Now let us move on and see how a virtual machine and vCPUs are created and initialized by a QEMU in the context of KVM virtualization.

kvm_init() is the function that opens the KVM device file as shown in the following and it also fills fd [1] and vmfd [2] of KVMState:

static int kvm_init(MachineState *ms)
{ 
…..
KVMState *s;
      s = KVM_STATE(ms->accelerator);
      …
      s->vmfd = -1;
      s->fd = qemu_open("/dev/kvm", O_RDWR);       --->[1]
    ..
     do {
          ret = kvm_ioctl(s, KVM_CREATE_VM, type); --->[2]
        } while (ret == -EINTR);
     s->vmfd = ret;
     ret = kvm_arch_init(ms, s);   ---> ( target-i386/kvm.c: )
  }

As you can see in the preceding code, the ioctl() with the KVM_CREATE_VM argument will return vmfd. Once QEMU has fd and vmfd, one more file descriptor has to be filled, which is just kvm_fd or vcpu fd. Let us see how this is filled by QEMU:

main() ->
       -> cpu_init(cpu_model);
  [#define cpu_init(cpu_model) CPU(cpu_x86_init(cpu_model)) ]
       ->cpu_x86_create()
       ->qemu_init_vcpu
       ->qemu_kvm_start_vcpu()
       ->qemu_thread_create
       ->qemu_kvm_cpu_thread_fn()
       ->kvm_init_vcpu(CPUState *cpu)
int kvm_init_vcpu(CPUState *cpu)
{
  KVMState *s = kvm_state;
  ret = kvm_vm_ioctl(s, KVM_CREATE_VCPU, (void *)kvm_arch_vcpu_id(cpu));
  cpu->kvm_fd = ret;   --->   [vCPU fd]
  ..
  mmap_size = kvm_ioctl(s, KVM_GET_VCPU_MMAP_SIZE, 0);
  cpu->kvm_run = mmap(NULL, mmap_size, PROT_READ | PROT_WRITE,
  MAP_SHARED,  cpu->kvm_fd, 0);  [3]
...
  ret = kvm_arch_init_vcpu(cpu);   [target-i386/kvm.c]
…..
}

Some of the memory pages are shared between the QEMU-KVM process and the KVM kernel modules. You can see such a mapping in the kvm_init_vcpu() function. That said, two host memory pages per vCPU make a channel for communication between the QEMU user space process and the KVM kernel modules: kvm_run and pio_data. Also understand that, during the execution of these ioctls() that return the preceding fds, the Linux kernel allocates a file structure and related anonymous nodes. We will discuss the kernel part later when discussing KVM.

Information shown.
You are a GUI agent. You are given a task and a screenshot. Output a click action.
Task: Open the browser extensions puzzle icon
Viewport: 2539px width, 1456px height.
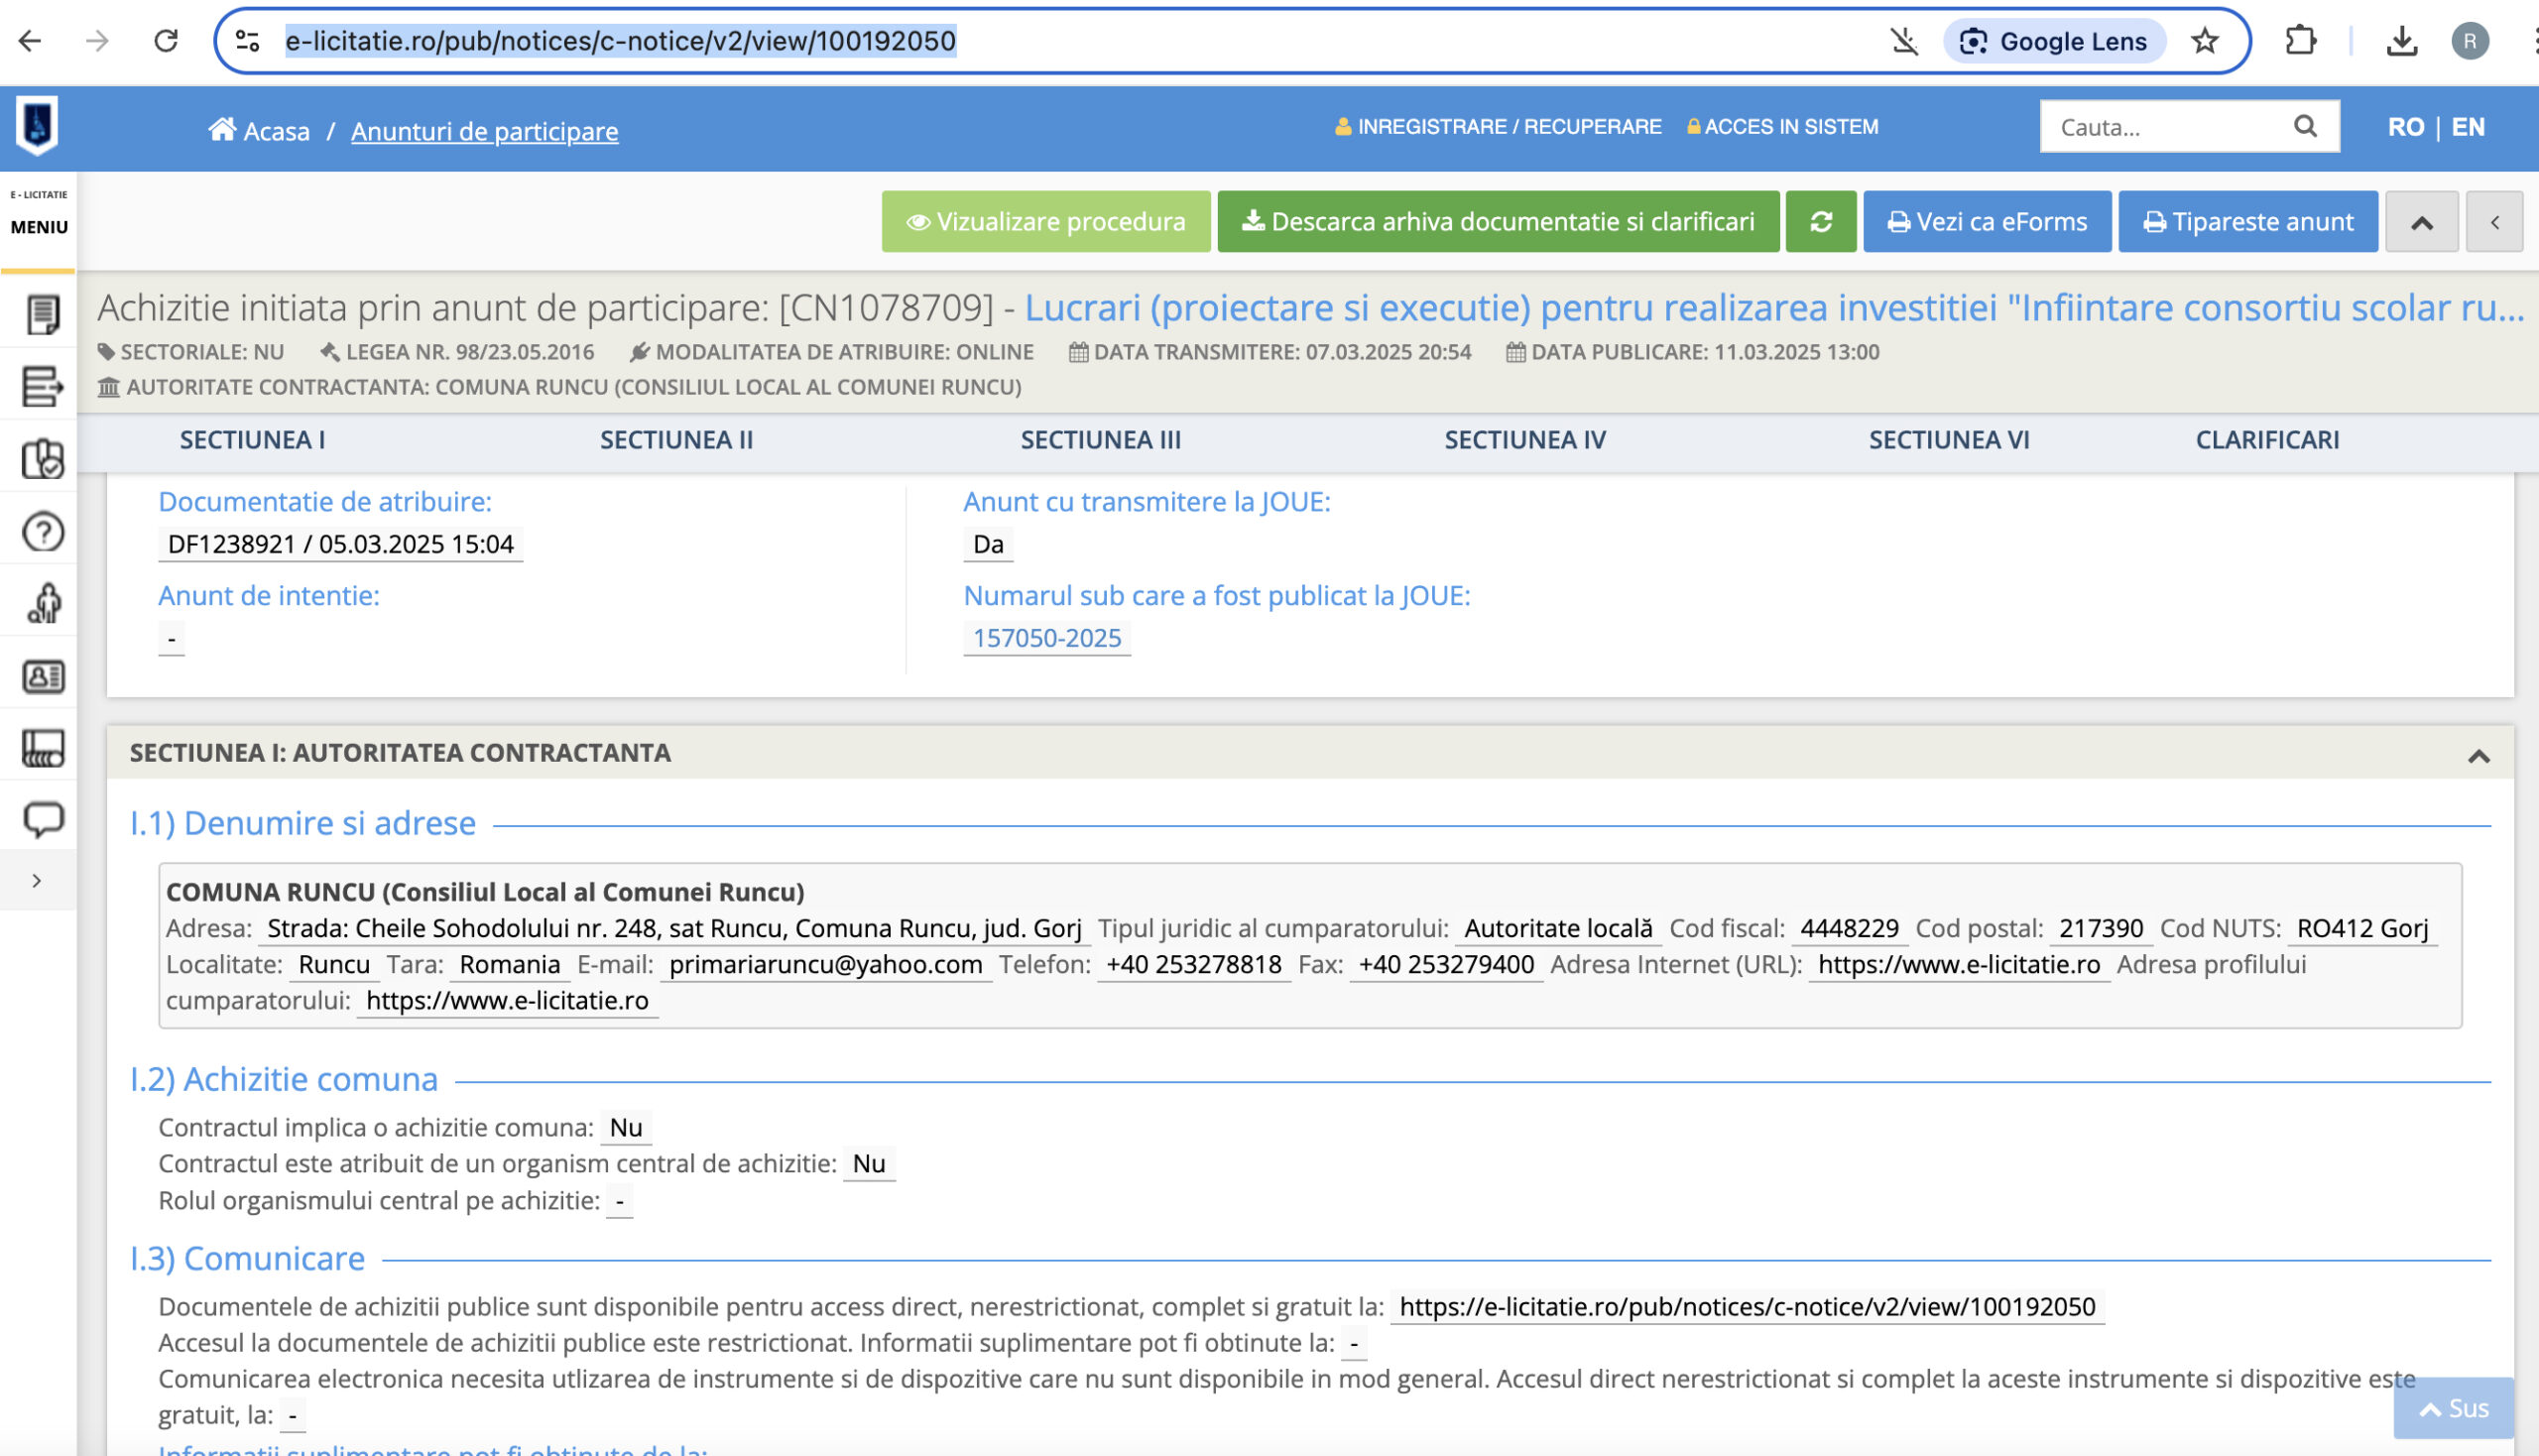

Task directions. Write out the part of the passage above on how QEMU sets up a virtual machine under KVM, starting with "->qemu_init_vcpu" and going on through "int kvm_init_vcpu(CPUState *cpu)", with no changes.

Solution for this exercise.
->qemu_init_vcpu
       ->qemu_kvm_start_vcpu()
       ->qemu_thread_create
       ->qemu_kvm_cpu_thread_fn()
       ->kvm_init_vcpu(CPUState *cpu)
int kvm_init_vcpu(CPUState *cpu)